I was commissioned by wildlife biologist, explorer, and Falconer, Lisa Selner, to create a skeleton articulation of a juvenile European Starling that was sourced from abatement work. She requested that I leave the wings and tail plumage intact. I can’t believe it’s taken me so long to try this articulation thing out. Thanks for the push, Lisa!

So without further adue, here is a materials list to get you started…

  1. small sharp knife or scalpel
  2. crock pot (I can’t be held responsible for missing limbs if you use your mom’s)
  3. wire 14-16, 24 gauge (the gauge of wire will depend on your bird size)
  4. white glue
  5. toothbrush
  6. pliers
  7. wire cutters
  8. hydrogen peroxide 3%
  9. pen/pencil
  10. saw
  11. sand paper
  12. scissors
  13. tweezers
  14. wood dow
  15. wood base
  16. paint for base
  17. metal pin(s)
  18. biological washing liquid
  19. one naturaly deceased bird, as large as possible
  20. last but most importantly, patience

Now let’s move on to the steps, shall we…

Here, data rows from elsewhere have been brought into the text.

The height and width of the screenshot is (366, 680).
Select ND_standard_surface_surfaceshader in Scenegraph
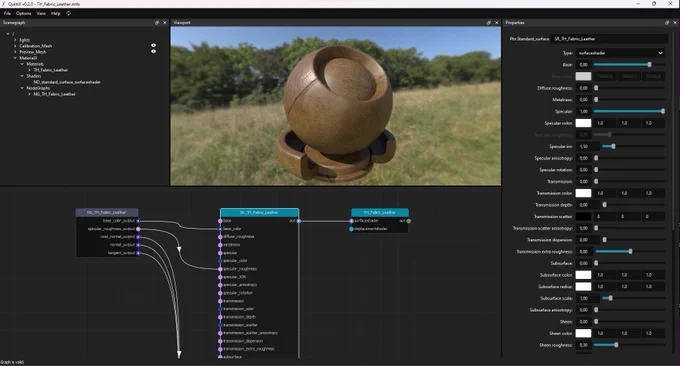click(67, 82)
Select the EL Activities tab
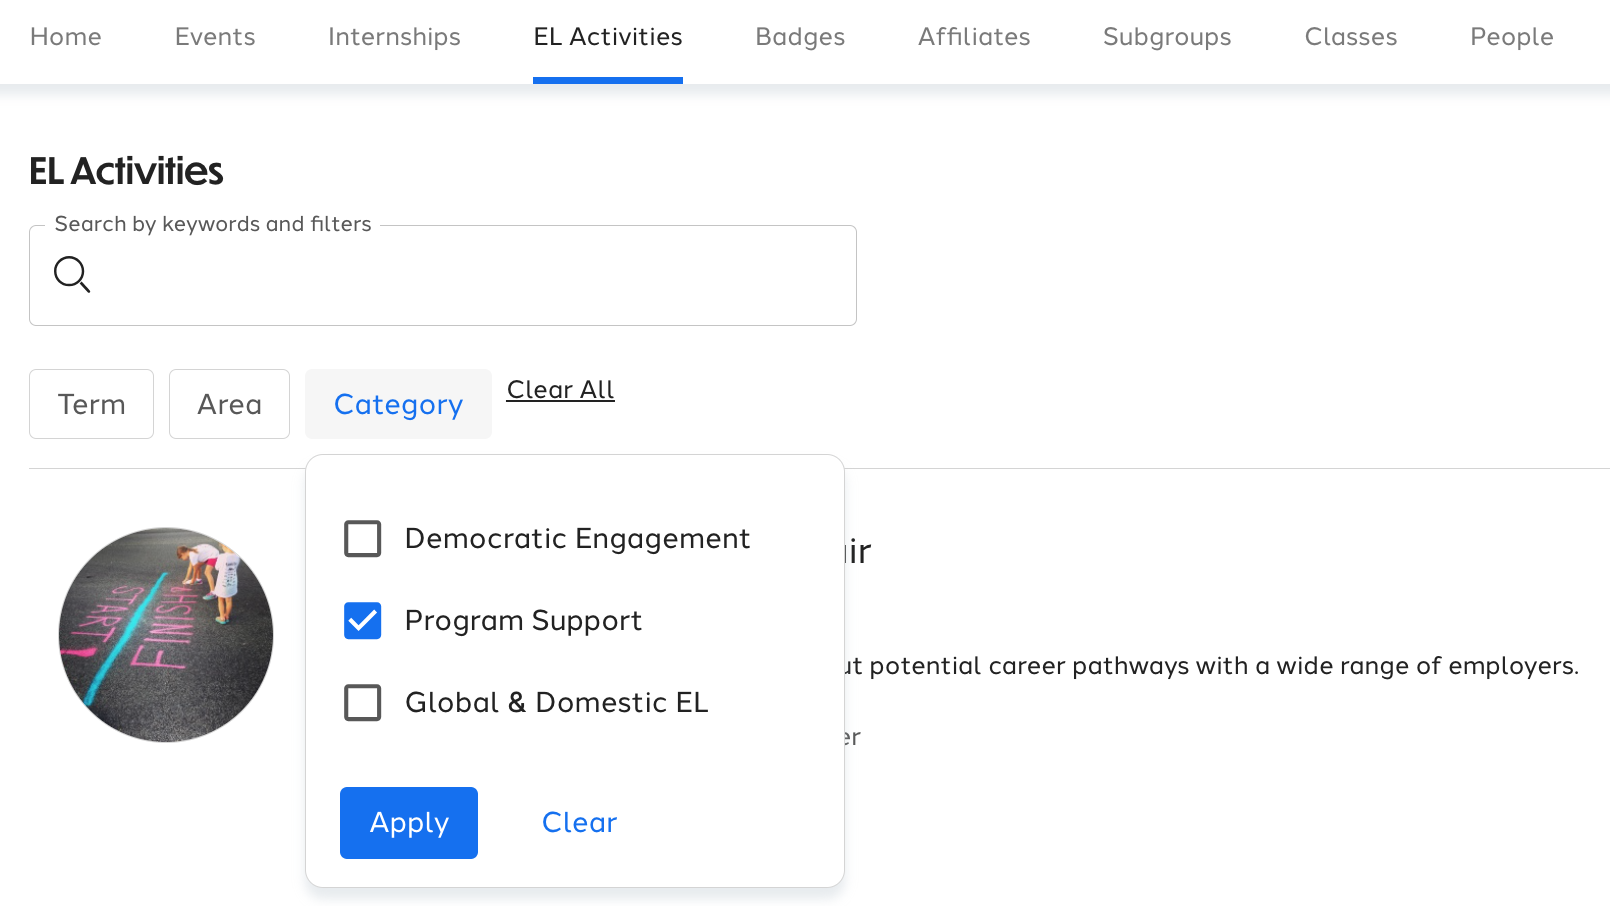The height and width of the screenshot is (906, 1610). [x=608, y=37]
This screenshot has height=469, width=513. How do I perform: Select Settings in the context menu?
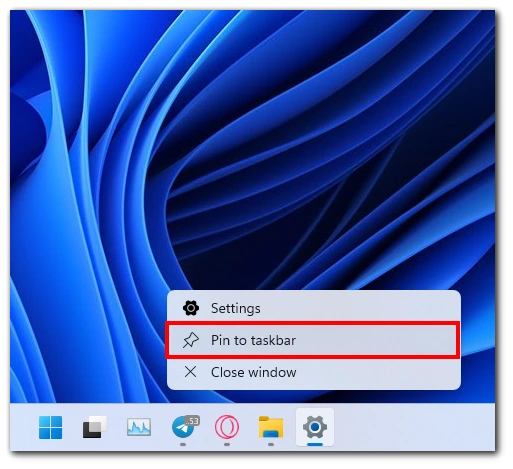pos(314,308)
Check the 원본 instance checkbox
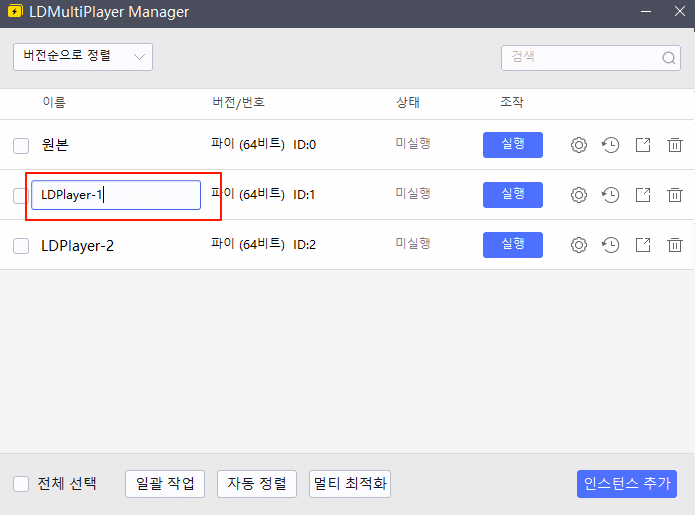The image size is (695, 515). [21, 146]
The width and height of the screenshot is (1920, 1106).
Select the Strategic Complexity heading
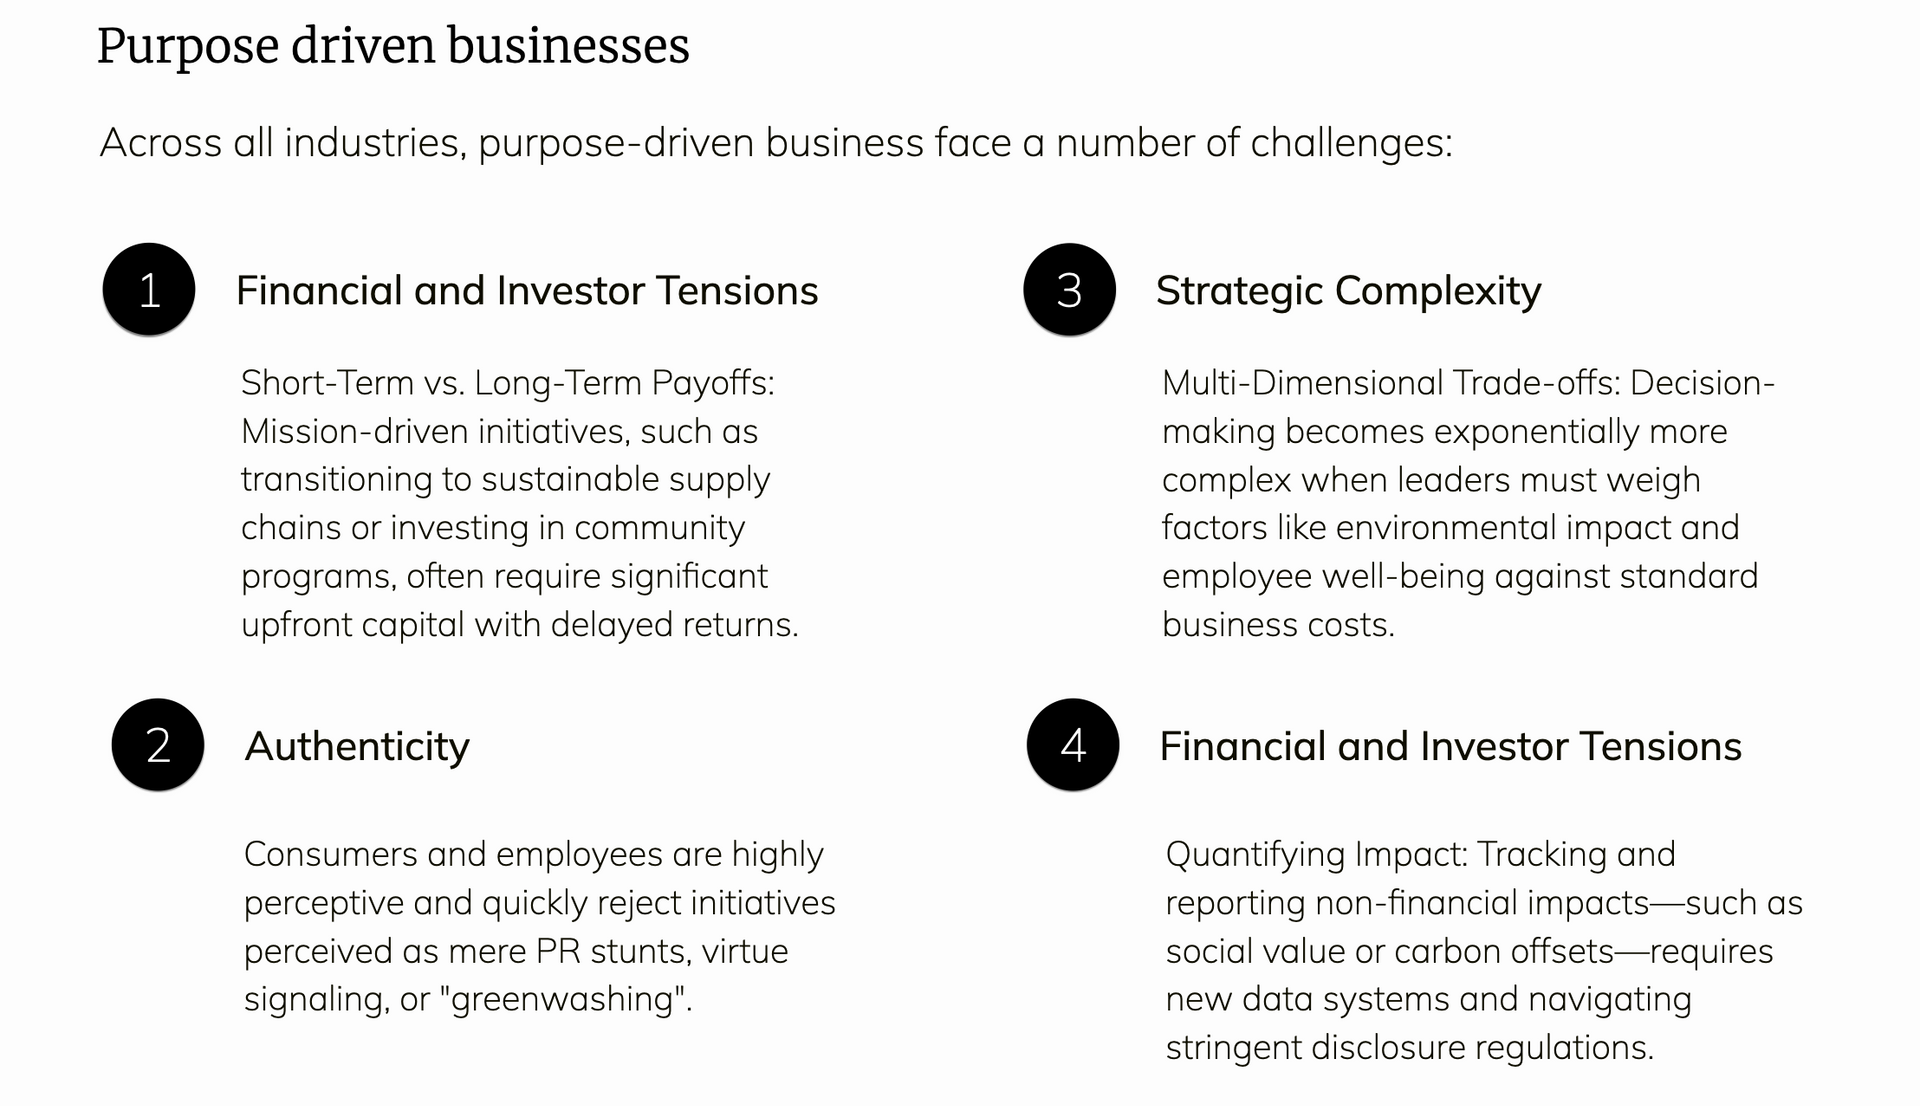click(x=1348, y=292)
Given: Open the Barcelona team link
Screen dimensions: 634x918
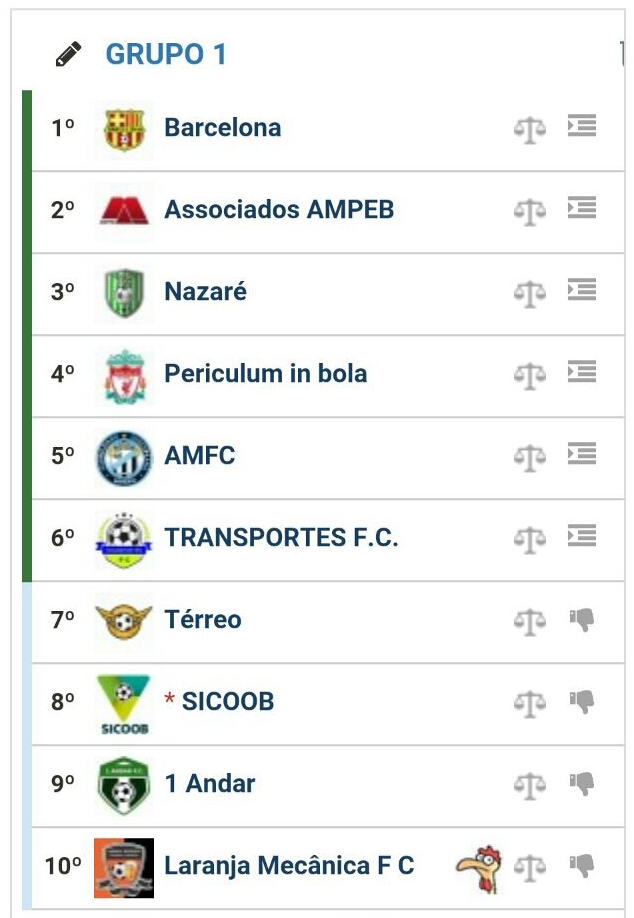Looking at the screenshot, I should pos(222,128).
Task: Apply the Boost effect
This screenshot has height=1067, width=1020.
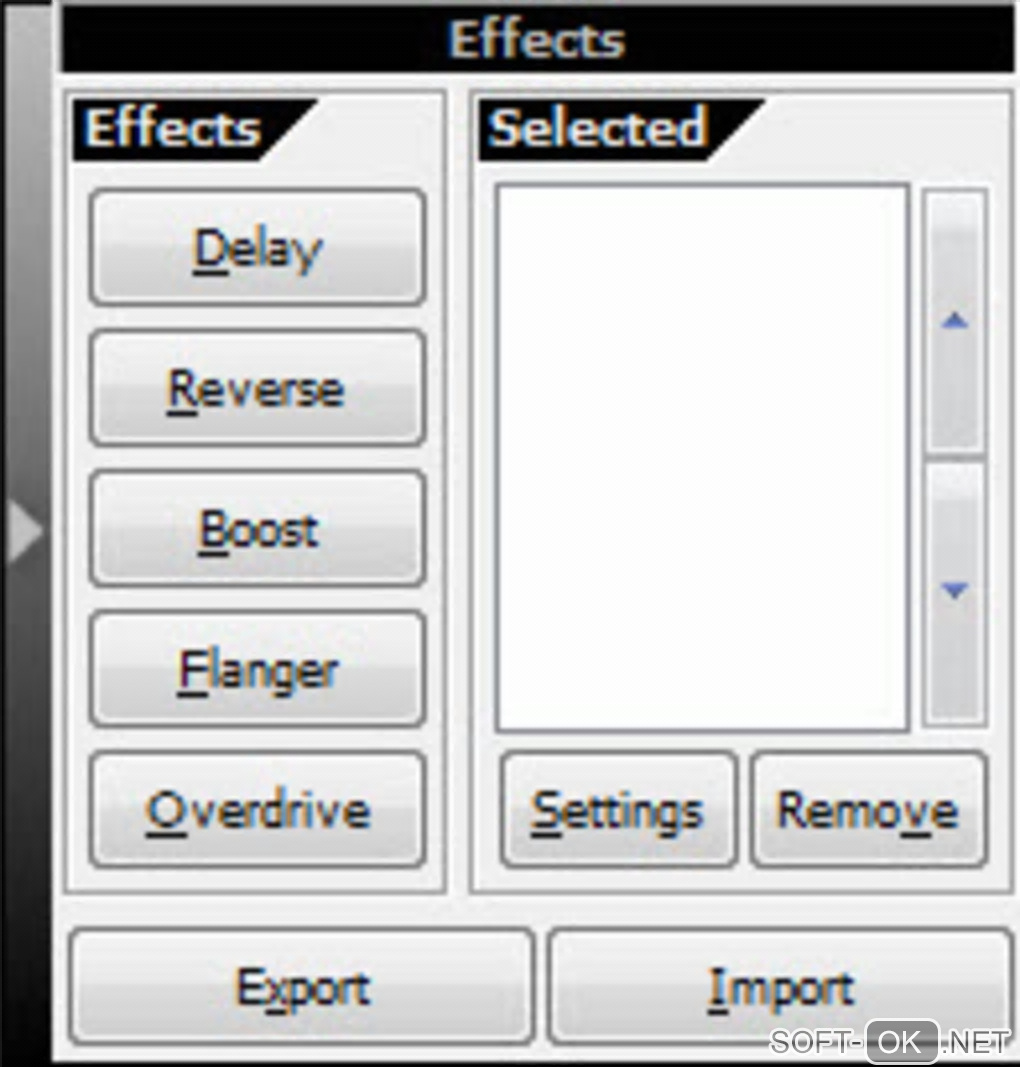Action: point(258,529)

  1. Preparing the bird for the crock pot. There is no need to do a one piece skinning job, because what we are about to do will render the skin unusable for Taxidermy in any way. Carefully remove internal organs and any large muscle mass like the breasts and depending on your bird’s size, thighs. If you don’t want to save any feathers, you can cut them off with scissors. If you want to save feathers, dissect or pluck them off at this time. Some feathers articulate directly up to the bones and it can be interesting to include them in the finished skeleton. Do not leave any feathers on the bird you wish to save.
  2. Bird soup time. Make sure to do this part outside to avoid a smelly home. YOU DON’T WANT TO EVER BOIL YOUR BONES, this will possibly damage them and increase their fragility. Hence, why we are using a crock pot. Fill your crock pot with water and pour a cup of biological washing liquid into it. Place your bird inside and set on high for 3 hours. Depending on your bird’s size you may have to adjust the time. Obviously, the less time spent in the hot water for desired results, the better. Tip: How can you tell when your bird is ready to take out? When you notice the bones easily coming apart and the meat is falling off. If it still needs more time, the connective tissue will still remain well attached to the bones. If overcooked the skull may come apart and other bones may soften up. Pull the skull as soon as the lower mandible will pull off easily. The rest of the bird is done when the vertebrae easily separates from each other.
  3. Cleaning the bones. Take your time and be careful not to lose any bones. Use your toothpick, tweezers and toothbrush to clean the bird’s bones. It will probably take you an hour or two to clean the skull. Be gentle, especially so with the hyoid bones of the throat and tongue. The beak sheaths may slip off. If they do, clean them and save them to put back on later. Remove the brains by stirring them through the foramen magnumand flushing out with running water. The feet/leg bones should easily slip out of the skin and vertebrae/ribs should pull apart. Use your toothbrush and running water to clean any soft tissue off the bones.
  4. Soak the bones. Using 3% Hydrogen Peroxide, soak your bones for 3-4 days until bleached white.
  5. Dry the bones. The secret to holding bird skeletons together is the glue. In order for the glue to adhere best, the bones must be totally dry and degreased.
  6. Choose your desired position. Before reassembling, decide on a position for the bird. Be sure to find a reference photo of your pose you choose. I chose a standing position with the wings outstretched in order to best show off the bones.
  7. Assemble the skeleton. You’ll want to use a combination of white glue, steel pins, wire and rods, depending on the size of your bird. “The Bird Building Book” by Lee Post was an invaluable reference for assembling my skeleton. You can purchase a copy here. I could NOT have done this without Lee’s guide! I happen to find a copy of this while visiting Alaska’s, Title Wave Books.